The push model of IT, where everything was produced and delivered centrally, has been eroding for a long while, but relatively slowly until recently. The alternative model, one based on a pull model, where motivated stakeholders anywhere can pull bits of services, apps, and data together quickly and dynamically to self-service, is not a full replacement of the old model. IT must still be there, but in a role of steward, orchestrator, safekeeper, and influencer of change in the most constructive direction.

Both models have their place in a new hybrid model for IT. I've recently witnessed a sea-change in the CIOs I talk with who see many pieces of this new, more distributed IT world emerging inevitably out of the sheer demand for new technology solutions. There is s strong desire among their stakeholders to tap into exciting waves of brilliant new technology solutions that urgently, need a rightful place in their businesses. The result is a need to more assertively combine, streamline, adapt, and shape the IT landscape to serve local needs in the business and to drive widespread, distributed digital transformation, all while still keeping everything safe, secure, and trusted.
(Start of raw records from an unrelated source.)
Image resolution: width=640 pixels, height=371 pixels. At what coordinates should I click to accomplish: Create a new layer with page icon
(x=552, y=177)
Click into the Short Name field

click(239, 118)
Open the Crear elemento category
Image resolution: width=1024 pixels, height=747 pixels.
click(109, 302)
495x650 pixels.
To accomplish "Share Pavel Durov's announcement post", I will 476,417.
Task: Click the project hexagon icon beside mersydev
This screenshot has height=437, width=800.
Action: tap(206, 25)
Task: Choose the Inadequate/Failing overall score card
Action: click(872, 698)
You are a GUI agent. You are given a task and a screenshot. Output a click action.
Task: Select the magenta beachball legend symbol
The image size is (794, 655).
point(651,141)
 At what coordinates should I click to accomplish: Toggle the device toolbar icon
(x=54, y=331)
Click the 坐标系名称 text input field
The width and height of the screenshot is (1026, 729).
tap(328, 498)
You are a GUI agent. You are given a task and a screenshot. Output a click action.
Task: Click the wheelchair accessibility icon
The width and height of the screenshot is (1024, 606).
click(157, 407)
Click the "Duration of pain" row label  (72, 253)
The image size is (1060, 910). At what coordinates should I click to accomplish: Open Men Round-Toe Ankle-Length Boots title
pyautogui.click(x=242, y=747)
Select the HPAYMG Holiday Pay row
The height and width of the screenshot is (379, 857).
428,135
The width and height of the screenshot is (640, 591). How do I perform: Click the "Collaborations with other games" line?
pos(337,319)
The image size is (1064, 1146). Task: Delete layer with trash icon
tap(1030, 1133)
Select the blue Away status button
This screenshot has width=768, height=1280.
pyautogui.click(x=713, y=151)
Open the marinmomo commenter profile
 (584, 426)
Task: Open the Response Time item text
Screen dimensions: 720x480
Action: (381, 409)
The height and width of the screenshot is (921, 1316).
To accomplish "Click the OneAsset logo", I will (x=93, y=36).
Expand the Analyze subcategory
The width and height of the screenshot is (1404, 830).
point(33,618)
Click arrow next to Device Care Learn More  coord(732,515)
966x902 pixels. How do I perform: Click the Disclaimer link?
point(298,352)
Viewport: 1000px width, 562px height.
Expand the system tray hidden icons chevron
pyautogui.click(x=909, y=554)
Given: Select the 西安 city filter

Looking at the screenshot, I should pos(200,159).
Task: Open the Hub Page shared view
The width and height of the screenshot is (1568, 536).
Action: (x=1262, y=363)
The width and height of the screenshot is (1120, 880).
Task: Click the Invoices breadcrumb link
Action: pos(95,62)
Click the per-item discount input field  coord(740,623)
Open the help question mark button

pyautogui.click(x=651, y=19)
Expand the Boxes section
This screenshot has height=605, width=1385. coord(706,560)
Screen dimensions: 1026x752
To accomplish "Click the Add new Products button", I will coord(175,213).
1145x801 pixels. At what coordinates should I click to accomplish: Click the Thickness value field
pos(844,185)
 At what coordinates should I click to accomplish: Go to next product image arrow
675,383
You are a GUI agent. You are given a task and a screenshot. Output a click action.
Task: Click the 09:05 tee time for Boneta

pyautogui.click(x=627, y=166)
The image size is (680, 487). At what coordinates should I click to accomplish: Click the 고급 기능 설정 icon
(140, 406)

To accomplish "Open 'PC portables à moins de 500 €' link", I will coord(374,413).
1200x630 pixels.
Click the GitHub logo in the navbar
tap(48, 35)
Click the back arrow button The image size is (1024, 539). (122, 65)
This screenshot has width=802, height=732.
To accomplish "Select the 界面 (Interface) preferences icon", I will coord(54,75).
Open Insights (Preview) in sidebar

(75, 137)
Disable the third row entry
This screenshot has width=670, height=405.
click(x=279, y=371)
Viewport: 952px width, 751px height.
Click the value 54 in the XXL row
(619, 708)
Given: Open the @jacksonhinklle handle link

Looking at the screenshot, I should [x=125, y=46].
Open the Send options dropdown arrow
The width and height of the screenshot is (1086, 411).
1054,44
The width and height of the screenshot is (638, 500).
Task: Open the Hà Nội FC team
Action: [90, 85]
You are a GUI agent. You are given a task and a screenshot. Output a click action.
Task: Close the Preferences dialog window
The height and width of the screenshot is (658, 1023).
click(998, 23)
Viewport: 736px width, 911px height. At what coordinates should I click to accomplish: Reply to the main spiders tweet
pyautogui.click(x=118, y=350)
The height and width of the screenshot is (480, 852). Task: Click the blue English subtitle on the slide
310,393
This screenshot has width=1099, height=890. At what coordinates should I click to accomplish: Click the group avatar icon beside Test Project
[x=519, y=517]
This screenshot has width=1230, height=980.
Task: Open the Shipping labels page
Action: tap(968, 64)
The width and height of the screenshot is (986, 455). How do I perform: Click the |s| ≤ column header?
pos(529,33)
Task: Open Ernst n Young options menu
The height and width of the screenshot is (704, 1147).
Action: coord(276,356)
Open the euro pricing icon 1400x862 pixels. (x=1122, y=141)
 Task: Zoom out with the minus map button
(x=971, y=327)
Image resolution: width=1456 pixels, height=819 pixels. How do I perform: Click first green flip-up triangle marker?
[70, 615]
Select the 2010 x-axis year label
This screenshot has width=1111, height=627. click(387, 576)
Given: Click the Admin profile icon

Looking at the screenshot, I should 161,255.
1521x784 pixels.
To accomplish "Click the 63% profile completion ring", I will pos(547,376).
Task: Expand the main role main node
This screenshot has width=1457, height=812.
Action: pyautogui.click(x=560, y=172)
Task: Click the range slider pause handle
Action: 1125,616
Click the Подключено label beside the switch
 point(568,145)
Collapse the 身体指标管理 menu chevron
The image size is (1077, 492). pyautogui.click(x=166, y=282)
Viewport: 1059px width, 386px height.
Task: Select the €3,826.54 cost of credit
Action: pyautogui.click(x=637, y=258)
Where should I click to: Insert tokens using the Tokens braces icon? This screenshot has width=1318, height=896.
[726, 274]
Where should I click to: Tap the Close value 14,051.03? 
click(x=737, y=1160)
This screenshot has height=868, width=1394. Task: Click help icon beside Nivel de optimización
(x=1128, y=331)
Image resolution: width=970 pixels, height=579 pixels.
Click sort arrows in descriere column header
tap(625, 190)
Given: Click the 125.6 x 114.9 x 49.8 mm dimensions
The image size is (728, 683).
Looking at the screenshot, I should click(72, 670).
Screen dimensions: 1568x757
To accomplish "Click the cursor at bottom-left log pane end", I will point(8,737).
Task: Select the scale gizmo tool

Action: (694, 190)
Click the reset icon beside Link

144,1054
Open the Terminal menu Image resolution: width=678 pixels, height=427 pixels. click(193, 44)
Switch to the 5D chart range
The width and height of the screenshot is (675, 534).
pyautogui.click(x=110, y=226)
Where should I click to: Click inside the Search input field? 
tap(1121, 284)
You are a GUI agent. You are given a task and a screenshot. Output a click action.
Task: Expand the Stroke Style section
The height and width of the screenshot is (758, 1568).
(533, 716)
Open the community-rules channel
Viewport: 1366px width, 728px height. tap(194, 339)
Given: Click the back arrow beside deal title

If we can remove the last remaining non-technical barriers, that is.

I've explored in the past how a new CIO mindset is evolving that will naturally align with these shifts. Now IT is at least evolving to deliver the capabilities we need to maintain and sustain not what we could call an IT department exactly, but a much more distributed, richer, and more dynamic IT ecosystem. The bottom like is that enterprise IT likely isn't going to end up the purview of a few major vendors, but of necessity a more enduring, sustainable, and diverse technology fabric that can be guided and shaped by every stakeholder as needed.